I HAD NEVER heard of Stamm until a translation of his most recent novel was reviewed by Leo Carey, whose brief description of this, Stamm's first novel, intrigued me: "Currently out of print in English, it is hugely popular in German and features on school curriculums. It is easy to see why: the book is simple and haunting, a kind of parable without a message."
Not only is the book out of print, but out is also fetching rather steep prices on the secondary market, which is why I resorted to interlibrary loan (thank you, Amherst College!).
I can confirm that it is easy to see why the book has caught on--it has a lot of the appeal that The Stranger does. May be just a coincidence that it begins in a very similar way ("Agnes is dead"), but it also relies mainly on short declarative sentences and relatively ordinary vocabulary, as The Stranger does, with a first person narrator who tells us a lot more about what he is doing than what he is thinking. As with Meursault, there is reason to wonder why Stamm's narrator is doing what he is doing, why he is making the choices he is making. The choices turn out to have high stakes--the highest stakes, we could say--so it's a highly discussable book.

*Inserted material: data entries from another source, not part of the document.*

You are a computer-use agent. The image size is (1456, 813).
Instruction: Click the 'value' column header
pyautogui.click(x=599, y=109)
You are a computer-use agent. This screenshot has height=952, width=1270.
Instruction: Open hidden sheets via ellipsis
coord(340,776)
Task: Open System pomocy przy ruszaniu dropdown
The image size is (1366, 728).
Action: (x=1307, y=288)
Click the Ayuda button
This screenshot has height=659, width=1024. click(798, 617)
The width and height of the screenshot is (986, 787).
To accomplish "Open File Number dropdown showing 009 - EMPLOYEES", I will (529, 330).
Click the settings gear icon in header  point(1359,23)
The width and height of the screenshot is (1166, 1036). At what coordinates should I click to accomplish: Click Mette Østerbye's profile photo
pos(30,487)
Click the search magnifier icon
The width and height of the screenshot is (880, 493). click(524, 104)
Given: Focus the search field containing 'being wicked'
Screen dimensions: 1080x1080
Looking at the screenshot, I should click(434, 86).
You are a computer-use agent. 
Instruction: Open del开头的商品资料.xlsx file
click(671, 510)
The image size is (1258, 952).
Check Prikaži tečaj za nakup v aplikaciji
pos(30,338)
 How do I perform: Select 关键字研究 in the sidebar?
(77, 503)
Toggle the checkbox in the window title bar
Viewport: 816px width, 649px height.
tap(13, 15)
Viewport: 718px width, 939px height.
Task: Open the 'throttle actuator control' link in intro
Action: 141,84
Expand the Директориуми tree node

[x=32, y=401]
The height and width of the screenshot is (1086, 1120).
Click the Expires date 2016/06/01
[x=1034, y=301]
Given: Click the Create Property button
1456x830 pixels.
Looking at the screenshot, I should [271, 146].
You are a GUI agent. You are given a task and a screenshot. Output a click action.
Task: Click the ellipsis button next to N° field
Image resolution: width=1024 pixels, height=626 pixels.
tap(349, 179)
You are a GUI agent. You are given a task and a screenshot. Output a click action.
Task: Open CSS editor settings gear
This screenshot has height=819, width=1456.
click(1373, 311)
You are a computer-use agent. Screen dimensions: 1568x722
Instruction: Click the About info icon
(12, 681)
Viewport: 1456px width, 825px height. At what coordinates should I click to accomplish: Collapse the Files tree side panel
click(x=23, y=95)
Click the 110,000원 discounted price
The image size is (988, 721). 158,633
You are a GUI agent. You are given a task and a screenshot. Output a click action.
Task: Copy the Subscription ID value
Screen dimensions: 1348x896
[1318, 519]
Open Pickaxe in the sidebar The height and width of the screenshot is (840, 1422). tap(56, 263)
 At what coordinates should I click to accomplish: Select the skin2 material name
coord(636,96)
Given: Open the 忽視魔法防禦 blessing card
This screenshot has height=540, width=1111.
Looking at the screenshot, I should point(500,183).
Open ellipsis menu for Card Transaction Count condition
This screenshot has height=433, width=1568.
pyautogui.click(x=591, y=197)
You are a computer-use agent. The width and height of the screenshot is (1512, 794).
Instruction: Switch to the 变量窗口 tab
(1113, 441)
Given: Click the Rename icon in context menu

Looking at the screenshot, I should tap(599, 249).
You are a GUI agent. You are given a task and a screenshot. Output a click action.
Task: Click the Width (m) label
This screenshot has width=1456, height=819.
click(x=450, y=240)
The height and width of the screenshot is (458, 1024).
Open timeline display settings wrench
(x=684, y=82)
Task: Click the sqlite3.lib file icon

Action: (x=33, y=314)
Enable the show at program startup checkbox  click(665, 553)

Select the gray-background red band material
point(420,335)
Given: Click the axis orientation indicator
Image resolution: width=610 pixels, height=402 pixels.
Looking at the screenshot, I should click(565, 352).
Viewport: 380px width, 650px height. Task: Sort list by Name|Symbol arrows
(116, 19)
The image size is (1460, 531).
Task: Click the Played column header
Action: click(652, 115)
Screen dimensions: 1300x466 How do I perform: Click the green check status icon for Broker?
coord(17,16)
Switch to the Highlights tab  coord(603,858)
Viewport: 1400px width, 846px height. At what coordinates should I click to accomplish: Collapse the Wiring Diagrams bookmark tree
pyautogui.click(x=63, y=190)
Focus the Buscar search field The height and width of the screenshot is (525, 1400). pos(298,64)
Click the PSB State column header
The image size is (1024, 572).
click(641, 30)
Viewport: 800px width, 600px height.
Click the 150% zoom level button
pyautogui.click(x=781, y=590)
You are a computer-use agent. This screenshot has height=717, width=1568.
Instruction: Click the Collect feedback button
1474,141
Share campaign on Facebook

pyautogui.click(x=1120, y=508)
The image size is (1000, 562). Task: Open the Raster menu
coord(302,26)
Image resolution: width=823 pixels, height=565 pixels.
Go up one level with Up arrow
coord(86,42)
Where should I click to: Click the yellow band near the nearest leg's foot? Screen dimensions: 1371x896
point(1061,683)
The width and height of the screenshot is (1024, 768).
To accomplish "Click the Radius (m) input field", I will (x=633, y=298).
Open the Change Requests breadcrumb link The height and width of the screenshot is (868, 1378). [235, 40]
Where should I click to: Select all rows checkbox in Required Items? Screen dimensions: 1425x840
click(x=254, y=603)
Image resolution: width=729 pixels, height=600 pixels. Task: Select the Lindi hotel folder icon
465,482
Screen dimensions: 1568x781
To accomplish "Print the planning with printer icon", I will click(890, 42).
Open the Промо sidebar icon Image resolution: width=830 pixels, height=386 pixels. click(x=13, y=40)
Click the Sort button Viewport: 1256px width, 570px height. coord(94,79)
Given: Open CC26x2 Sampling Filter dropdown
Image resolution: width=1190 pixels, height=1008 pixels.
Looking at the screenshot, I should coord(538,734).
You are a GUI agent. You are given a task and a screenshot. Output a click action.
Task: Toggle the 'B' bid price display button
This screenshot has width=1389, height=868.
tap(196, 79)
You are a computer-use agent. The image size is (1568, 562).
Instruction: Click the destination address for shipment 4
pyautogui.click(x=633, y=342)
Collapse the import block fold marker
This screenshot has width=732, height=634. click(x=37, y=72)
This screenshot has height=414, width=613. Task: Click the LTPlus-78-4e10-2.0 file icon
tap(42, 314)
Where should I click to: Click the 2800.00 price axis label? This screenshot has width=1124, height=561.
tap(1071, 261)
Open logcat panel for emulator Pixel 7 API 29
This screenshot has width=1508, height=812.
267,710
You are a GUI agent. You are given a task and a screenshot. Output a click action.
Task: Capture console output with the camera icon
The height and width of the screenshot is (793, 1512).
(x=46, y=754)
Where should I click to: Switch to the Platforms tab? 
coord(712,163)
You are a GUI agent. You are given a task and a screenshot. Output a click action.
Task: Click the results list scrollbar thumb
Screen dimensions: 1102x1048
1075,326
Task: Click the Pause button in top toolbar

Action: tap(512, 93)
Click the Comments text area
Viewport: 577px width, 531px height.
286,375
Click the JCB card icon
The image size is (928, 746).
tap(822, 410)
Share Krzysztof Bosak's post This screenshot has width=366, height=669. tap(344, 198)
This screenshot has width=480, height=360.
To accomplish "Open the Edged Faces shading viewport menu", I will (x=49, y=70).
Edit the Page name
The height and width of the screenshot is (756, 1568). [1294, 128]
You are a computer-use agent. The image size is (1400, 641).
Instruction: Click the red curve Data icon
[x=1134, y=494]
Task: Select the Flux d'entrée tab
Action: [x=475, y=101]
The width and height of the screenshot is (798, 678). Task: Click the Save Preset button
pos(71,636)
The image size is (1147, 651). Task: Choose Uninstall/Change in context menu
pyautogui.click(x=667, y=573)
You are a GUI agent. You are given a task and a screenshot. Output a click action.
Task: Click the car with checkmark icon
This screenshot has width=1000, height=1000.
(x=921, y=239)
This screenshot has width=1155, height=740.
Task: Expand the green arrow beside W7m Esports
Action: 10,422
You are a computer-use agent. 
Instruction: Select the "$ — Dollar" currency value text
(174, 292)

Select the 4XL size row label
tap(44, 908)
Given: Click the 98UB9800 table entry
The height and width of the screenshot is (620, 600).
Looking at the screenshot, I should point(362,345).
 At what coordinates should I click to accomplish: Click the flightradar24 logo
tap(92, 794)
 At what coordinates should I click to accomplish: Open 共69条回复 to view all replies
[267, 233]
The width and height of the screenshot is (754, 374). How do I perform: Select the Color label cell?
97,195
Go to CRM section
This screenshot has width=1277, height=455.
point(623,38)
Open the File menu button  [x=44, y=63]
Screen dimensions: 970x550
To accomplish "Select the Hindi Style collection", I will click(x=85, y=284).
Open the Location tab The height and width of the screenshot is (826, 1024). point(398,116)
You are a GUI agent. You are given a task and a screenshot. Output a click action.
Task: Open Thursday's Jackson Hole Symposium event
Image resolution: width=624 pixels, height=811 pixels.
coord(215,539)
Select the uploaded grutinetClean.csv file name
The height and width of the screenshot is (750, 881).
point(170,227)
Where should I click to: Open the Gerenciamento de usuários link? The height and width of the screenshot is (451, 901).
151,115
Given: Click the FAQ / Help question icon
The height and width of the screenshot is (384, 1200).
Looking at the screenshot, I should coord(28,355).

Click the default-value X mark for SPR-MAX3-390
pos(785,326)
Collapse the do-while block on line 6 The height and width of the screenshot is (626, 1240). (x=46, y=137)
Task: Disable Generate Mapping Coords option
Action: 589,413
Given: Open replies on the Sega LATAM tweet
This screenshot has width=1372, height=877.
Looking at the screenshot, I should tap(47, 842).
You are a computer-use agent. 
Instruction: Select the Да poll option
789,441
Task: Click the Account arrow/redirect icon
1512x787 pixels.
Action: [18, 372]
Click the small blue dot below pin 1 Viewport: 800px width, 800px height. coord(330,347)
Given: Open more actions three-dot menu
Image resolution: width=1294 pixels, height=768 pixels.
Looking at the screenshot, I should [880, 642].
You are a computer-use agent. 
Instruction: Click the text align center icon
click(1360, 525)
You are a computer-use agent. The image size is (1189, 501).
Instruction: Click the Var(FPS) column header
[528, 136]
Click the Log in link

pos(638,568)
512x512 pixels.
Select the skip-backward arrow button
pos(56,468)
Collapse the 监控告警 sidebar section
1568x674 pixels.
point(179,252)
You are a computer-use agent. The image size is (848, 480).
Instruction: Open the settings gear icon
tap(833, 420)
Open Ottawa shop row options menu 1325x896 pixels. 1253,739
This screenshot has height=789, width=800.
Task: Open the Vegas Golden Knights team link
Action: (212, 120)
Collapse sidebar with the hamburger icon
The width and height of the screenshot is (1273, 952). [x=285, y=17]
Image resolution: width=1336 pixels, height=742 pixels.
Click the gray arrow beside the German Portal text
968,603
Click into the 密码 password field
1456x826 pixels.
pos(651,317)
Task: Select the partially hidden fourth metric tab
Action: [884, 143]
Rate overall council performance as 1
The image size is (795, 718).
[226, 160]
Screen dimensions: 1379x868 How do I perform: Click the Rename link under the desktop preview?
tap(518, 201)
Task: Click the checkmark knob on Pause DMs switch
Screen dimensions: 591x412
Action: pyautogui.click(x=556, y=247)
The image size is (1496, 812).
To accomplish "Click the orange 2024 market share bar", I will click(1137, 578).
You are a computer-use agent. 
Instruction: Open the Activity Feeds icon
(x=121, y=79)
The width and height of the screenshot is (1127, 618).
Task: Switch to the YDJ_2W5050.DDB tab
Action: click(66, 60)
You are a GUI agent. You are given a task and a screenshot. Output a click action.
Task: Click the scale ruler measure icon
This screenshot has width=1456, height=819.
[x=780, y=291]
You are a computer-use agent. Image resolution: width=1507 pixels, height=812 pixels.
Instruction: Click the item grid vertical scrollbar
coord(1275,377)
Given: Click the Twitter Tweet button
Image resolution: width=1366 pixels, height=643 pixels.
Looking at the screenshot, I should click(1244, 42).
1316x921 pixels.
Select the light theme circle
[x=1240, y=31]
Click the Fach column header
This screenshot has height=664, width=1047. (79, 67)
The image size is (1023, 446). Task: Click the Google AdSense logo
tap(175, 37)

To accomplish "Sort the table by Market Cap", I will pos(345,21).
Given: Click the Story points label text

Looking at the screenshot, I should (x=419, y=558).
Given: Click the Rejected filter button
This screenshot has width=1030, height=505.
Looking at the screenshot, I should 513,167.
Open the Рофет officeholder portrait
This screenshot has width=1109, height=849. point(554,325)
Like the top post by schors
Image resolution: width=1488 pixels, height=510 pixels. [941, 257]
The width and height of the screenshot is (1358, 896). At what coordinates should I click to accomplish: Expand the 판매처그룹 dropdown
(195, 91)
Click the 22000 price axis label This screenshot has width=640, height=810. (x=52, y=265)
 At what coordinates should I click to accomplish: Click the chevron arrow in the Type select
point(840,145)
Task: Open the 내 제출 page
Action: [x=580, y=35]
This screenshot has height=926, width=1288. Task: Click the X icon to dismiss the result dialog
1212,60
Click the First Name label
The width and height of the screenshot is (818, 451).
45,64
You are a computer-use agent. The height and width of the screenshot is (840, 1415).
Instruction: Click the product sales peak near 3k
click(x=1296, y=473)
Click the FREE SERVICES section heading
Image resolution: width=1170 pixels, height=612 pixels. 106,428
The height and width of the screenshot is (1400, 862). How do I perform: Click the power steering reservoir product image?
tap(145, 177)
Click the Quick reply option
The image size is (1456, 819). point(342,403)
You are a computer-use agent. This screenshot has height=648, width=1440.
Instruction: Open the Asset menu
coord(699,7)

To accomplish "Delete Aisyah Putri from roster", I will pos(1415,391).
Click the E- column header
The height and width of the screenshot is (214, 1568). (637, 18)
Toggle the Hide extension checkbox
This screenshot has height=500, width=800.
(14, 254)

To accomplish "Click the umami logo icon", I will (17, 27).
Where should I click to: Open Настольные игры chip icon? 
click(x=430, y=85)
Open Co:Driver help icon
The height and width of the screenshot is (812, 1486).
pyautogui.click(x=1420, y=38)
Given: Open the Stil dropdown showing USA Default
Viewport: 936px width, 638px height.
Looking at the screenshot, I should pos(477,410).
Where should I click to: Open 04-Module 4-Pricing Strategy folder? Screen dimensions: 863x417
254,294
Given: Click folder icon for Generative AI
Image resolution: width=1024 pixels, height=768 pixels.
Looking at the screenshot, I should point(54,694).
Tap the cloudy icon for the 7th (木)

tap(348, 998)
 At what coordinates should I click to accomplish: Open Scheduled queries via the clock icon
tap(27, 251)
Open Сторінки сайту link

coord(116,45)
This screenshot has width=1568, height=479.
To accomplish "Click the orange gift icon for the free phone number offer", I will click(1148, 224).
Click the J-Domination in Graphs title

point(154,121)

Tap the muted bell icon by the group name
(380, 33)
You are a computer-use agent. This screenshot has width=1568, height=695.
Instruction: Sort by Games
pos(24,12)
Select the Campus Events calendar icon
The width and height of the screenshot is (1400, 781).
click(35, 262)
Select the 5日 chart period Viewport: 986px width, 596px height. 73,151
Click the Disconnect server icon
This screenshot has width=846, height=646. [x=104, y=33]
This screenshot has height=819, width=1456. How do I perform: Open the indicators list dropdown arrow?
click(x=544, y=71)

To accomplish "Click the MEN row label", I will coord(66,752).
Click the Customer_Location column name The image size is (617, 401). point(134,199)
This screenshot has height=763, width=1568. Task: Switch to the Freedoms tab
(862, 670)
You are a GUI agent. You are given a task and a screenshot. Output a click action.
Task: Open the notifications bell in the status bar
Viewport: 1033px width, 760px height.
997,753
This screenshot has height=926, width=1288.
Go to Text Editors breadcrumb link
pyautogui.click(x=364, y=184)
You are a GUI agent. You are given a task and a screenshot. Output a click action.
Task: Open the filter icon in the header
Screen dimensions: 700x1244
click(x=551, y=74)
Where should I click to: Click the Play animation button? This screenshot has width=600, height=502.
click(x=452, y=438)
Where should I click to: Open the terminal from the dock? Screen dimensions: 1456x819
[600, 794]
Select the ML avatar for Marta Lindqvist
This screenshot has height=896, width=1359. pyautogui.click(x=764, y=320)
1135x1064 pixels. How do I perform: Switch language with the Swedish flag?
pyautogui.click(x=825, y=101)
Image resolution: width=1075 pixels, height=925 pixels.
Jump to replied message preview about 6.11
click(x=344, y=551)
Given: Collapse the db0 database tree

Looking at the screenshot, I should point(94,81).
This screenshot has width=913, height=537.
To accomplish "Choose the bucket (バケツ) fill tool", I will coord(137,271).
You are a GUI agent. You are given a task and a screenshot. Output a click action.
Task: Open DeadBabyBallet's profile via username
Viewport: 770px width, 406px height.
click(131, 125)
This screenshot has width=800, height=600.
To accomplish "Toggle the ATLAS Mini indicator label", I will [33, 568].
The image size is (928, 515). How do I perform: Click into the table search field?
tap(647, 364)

And as with Camus, there is a philosophical dimension. The novel is about the narrator's affair with the title character, whom he meets by chance in a Chicago library. He writes a story about their relationship as the relationship is unfolding; not simply a chronicle, as the story does not simply mirror the relationship, but alternately converges with and diverges from the "real" events. To an extent, art imitates life, but occasionally life imitates art, and at yet other moments they seem incommensurable spheres. You could get a good discussion going about this, too.
I could see this becoming a hot property in lit classes, actually, if it came back into print and got the right push.